Kaag: Williams James “wrote for our age: one that eschews tradition and superstition but desperately craves existential meaning; one that is defined by affluence but also depression and acute anxiety; one that valorizes icons…persistently urges, ‘Be not afraid of life. Believe that life is worth living, and your belief will help create that fact.’” This does not work all the time, not even for me, but even on the harder days it helps me keep going (SSHM 5) Being grown up is not always ideal and has its fair number of trials but to stagnate in immaturity and childhood would be another type of death. Death of your mind and what you could be. James also suggested that “the art of being wise was knowing what to overlook.” (SSHM 172) You have the choice as to what you see, what you learn, how you live and most importantly how you think; “make what we will of life.” (SSHM 171) James’s “maybe” is there for you to explore, make it worth it. So to be an adult is to be “woke” or “a person who has come to recognize the biases and prejudices of previous generations, and continues to grow of his or her own accord, with his or her eyes wide open.” (SSHM 102) Come to terms with your actions and thinking, explore new avenues and own up to them. (SSHM 152)

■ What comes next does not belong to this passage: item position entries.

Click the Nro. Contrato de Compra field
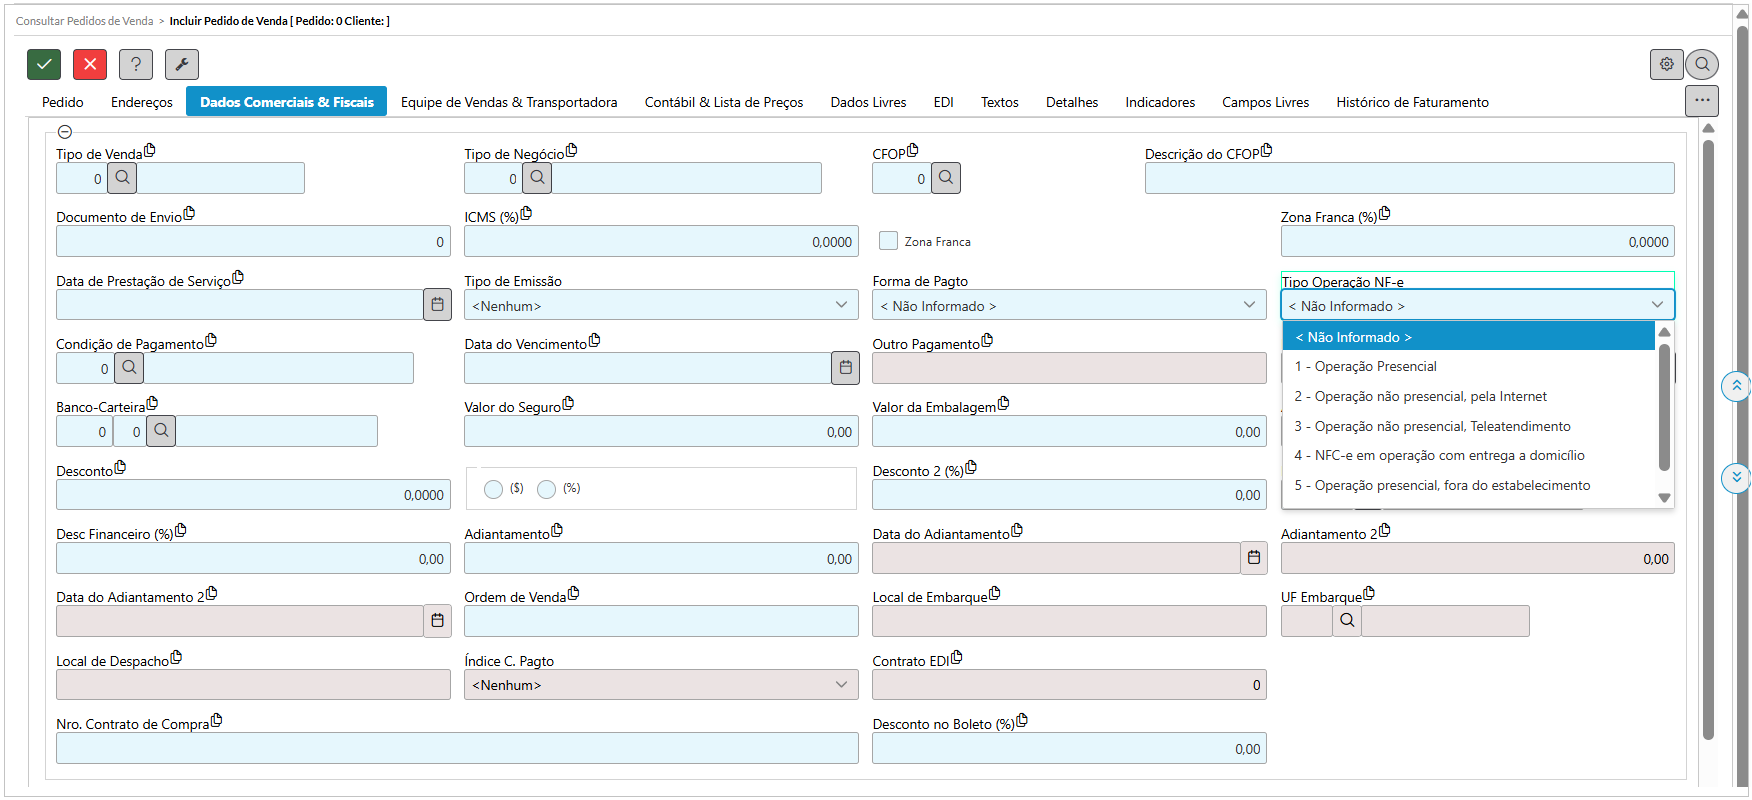Viewport: 1752px width, 800px height. click(x=457, y=749)
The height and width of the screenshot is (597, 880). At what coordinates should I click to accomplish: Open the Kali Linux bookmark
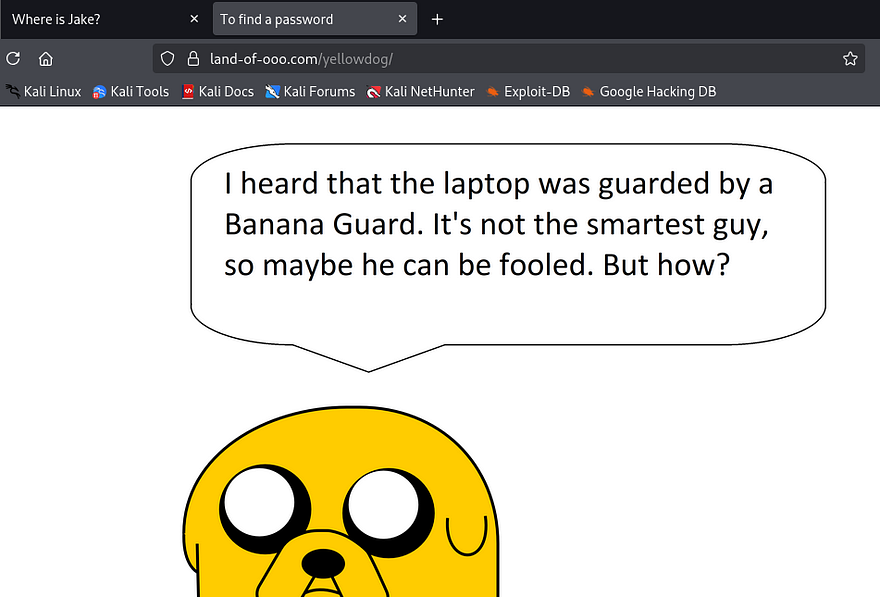[x=44, y=92]
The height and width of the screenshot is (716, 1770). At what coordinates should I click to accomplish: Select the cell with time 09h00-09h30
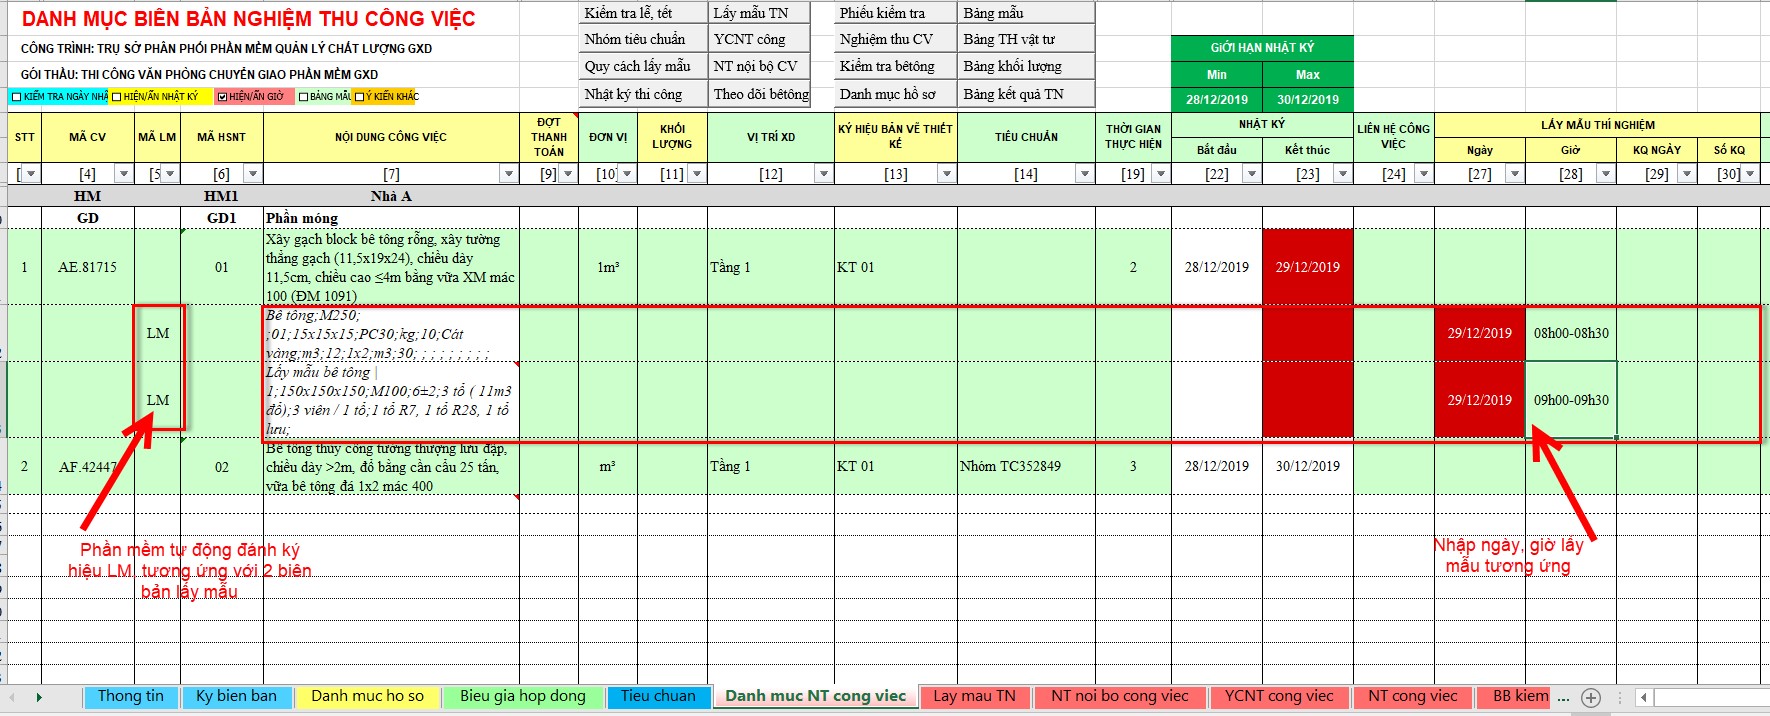pyautogui.click(x=1570, y=400)
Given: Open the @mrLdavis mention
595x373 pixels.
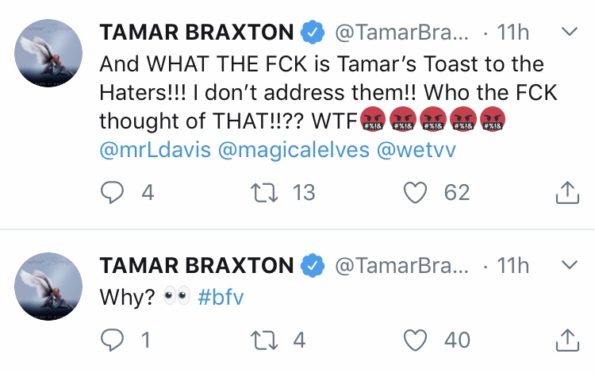Looking at the screenshot, I should [155, 150].
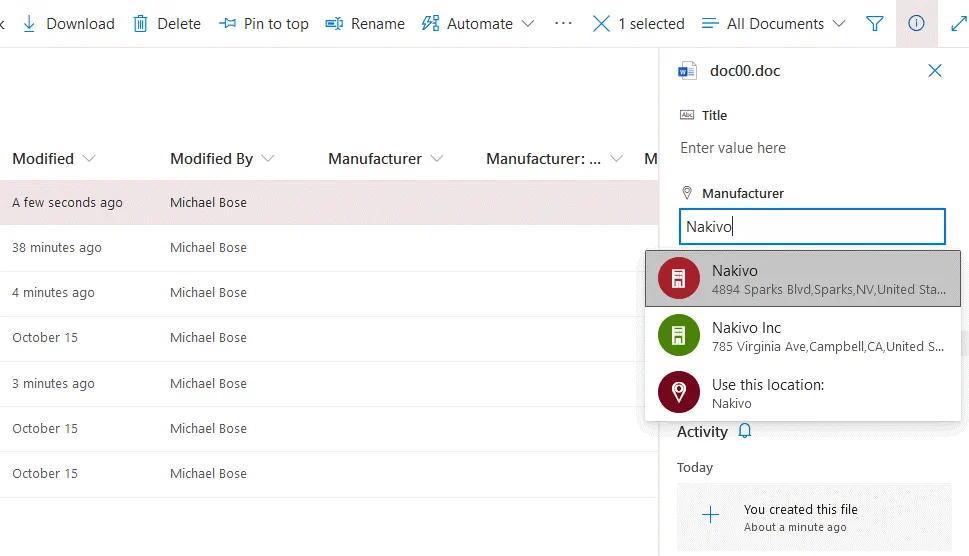Open the filter pane icon
969x556 pixels.
pyautogui.click(x=875, y=23)
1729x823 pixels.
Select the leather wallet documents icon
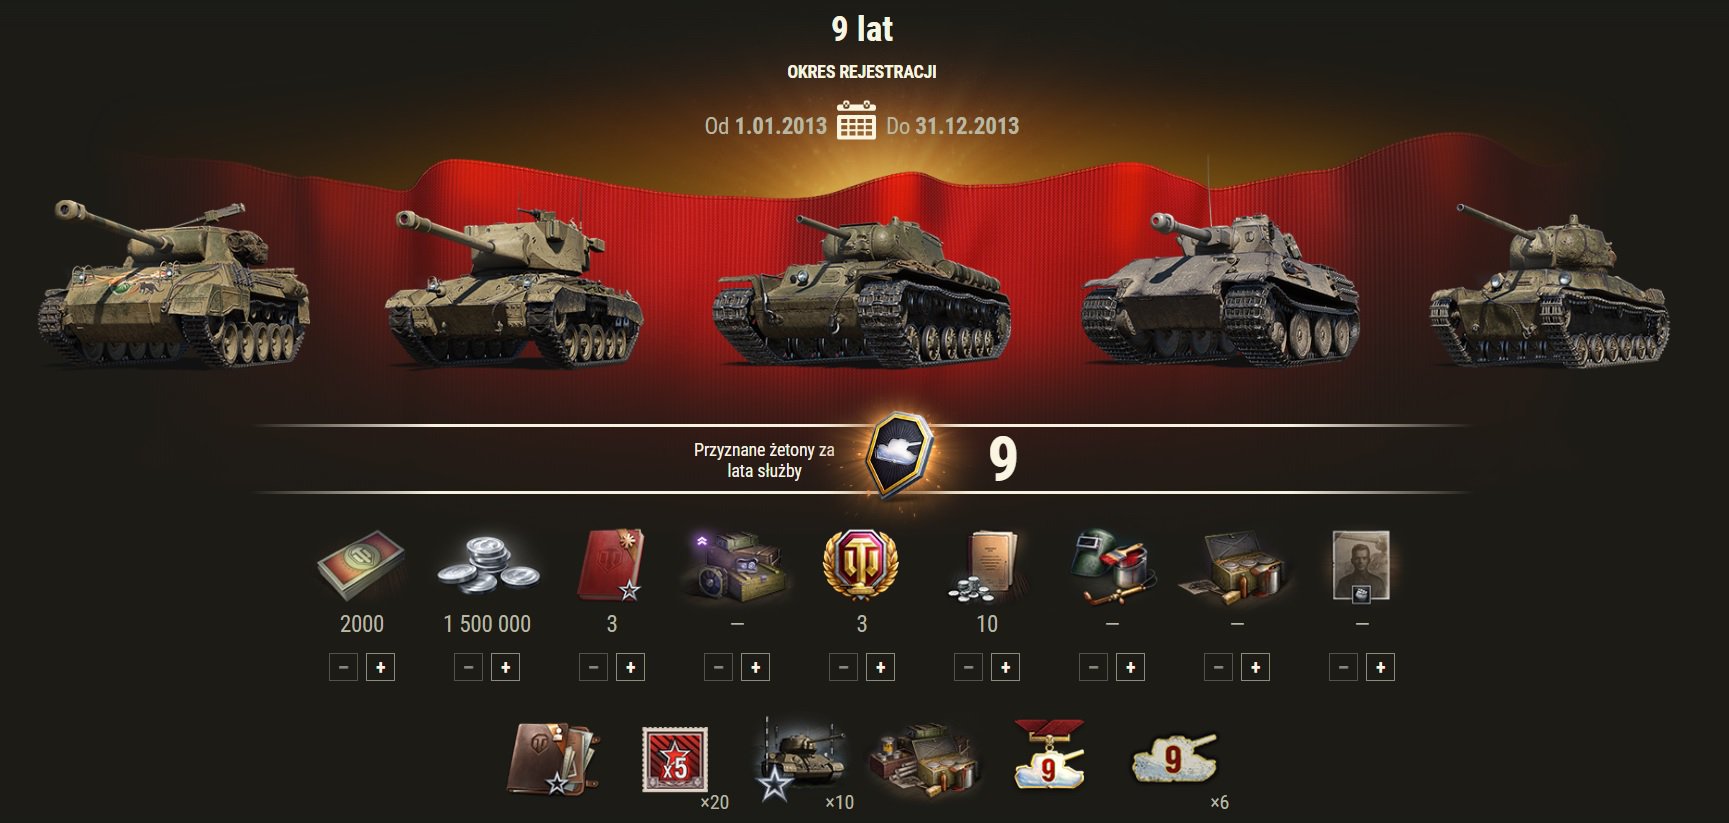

Anderson: “Like other fantasy-flavored impulses…nostalgia can express itself happily or fearfully, as wishful stage-set charm or they’ve-wrecked-our-stage-set rage.” (FL 429) We cling to the “better” times, the “easier” times; looking wistfully behind us in our Fantasyland. We suffer from Kids “R” Us Syndrome, childlike thinking, need for the instant gratification and we are stagnating in our immaturity. (FL 406) As Neiman referenced in her own work; Rousseau’s paradox: “cannot construct a decent society without a critical mass of real grown-ups, yet we can hardly create real grown-ups within a society to doesn’t want them.” (WGU 125) Society is winning in this front, so like Neiman, let’s stick it back to them and beat the system.
2020 in a nutshell it seems, though sometimes not so smiley.
That rock isn't exclusive to 2020, but maybe Camus was right: we can imagine ourselves happy behind it. "The struggle itself toward the heights is enough to fill a [person's] heart. One must imagine Sisyphus happy."